An exact transcript of all the records is the expected answer.

[Record set Boundary: Start]

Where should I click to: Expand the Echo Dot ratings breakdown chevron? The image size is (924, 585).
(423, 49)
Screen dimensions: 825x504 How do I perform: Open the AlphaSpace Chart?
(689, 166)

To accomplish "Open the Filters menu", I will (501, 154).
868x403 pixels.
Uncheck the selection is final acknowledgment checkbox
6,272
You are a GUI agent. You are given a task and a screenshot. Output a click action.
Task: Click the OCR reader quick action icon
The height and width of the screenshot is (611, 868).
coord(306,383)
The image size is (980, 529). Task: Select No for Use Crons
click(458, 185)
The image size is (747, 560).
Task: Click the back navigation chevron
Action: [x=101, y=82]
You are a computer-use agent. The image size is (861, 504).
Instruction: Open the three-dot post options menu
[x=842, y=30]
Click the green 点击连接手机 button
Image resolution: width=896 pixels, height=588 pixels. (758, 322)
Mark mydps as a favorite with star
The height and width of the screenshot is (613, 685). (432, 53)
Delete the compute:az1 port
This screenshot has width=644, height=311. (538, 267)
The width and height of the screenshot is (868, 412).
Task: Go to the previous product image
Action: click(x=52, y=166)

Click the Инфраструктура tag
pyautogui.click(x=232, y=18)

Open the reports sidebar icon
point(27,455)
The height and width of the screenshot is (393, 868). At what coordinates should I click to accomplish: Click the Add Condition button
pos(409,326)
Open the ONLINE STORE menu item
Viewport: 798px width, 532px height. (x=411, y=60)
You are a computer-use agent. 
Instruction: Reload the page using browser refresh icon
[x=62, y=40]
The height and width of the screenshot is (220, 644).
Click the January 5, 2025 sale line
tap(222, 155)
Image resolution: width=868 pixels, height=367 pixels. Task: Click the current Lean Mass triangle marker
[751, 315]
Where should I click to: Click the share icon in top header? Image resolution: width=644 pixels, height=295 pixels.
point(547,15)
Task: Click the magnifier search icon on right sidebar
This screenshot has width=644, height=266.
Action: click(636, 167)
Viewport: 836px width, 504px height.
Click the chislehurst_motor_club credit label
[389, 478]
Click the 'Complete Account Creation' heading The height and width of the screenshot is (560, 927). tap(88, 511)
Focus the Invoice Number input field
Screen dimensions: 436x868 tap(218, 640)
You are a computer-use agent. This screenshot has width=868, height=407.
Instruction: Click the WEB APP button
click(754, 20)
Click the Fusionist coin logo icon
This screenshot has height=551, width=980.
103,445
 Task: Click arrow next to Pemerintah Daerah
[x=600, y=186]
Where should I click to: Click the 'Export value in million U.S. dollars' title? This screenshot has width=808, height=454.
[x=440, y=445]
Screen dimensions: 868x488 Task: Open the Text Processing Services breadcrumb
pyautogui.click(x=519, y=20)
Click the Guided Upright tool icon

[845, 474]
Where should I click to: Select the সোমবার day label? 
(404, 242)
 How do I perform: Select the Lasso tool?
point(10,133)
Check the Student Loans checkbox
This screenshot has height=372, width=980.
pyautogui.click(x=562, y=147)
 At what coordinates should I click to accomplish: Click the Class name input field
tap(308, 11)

[Record set Boundary: End]

**Finished exercise:**
Where should I click to: Expand the Echo Dot ratings breakdown chevron? The image size is (924, 585).
(423, 49)
Screen dimensions: 825x504 How do I perform: Open the AlphaSpace Chart?
(689, 166)

To accomplish "Open the Filters menu", I will (501, 154).
868x403 pixels.
Uncheck the selection is final acknowledgment checkbox
6,272
You are a GUI agent. You are given a task and a screenshot. Output a click action.
Task: Click the OCR reader quick action icon
The height and width of the screenshot is (611, 868).
coord(306,383)
The image size is (980, 529). Task: Select No for Use Crons
click(458, 185)
The image size is (747, 560).
Task: Click the back navigation chevron
Action: [x=101, y=82]
You are a computer-use agent. The image size is (861, 504).
Instruction: Open the three-dot post options menu
[x=842, y=30]
Click the green 点击连接手机 button
Image resolution: width=896 pixels, height=588 pixels. (758, 322)
Mark mydps as a favorite with star
The height and width of the screenshot is (613, 685). (432, 53)
Delete the compute:az1 port
This screenshot has width=644, height=311. (538, 267)
The width and height of the screenshot is (868, 412).
Task: Go to the previous product image
Action: click(x=52, y=166)

Click the Инфраструктура tag
pyautogui.click(x=232, y=18)

Open the reports sidebar icon
point(27,455)
The height and width of the screenshot is (393, 868). At what coordinates should I click to accomplish: Click the Add Condition button
pos(409,326)
Open the ONLINE STORE menu item
Viewport: 798px width, 532px height. (x=411, y=60)
You are a computer-use agent. 
Instruction: Reload the page using browser refresh icon
[x=62, y=40]
The height and width of the screenshot is (220, 644).
Click the January 5, 2025 sale line
tap(222, 155)
Image resolution: width=868 pixels, height=367 pixels. Task: Click the current Lean Mass triangle marker
[751, 315]
Where should I click to: Click the share icon in top header? Image resolution: width=644 pixels, height=295 pixels.
point(547,15)
Task: Click the magnifier search icon on right sidebar
This screenshot has width=644, height=266.
Action: click(636, 167)
Viewport: 836px width, 504px height.
Click the chislehurst_motor_club credit label
[389, 478]
Click the 'Complete Account Creation' heading The height and width of the screenshot is (560, 927). tap(88, 511)
Focus the Invoice Number input field
Screen dimensions: 436x868 tap(218, 640)
You are a computer-use agent. This screenshot has width=868, height=407.
Instruction: Click the WEB APP button
click(754, 20)
Click the Fusionist coin logo icon
This screenshot has height=551, width=980.
103,445
 Task: Click arrow next to Pemerintah Daerah
[x=600, y=186]
Where should I click to: Click the 'Export value in million U.S. dollars' title? This screenshot has width=808, height=454.
[x=440, y=445]
Screen dimensions: 868x488 Task: Open the Text Processing Services breadcrumb
pyautogui.click(x=519, y=20)
Click the Guided Upright tool icon

[845, 474]
Where should I click to: Select the সোমবার day label? 
(404, 242)
 How do I perform: Select the Lasso tool?
point(10,133)
Check the Student Loans checkbox
This screenshot has height=372, width=980.
pyautogui.click(x=562, y=147)
 At what coordinates should I click to accomplish: Click the Class name input field
tap(308, 11)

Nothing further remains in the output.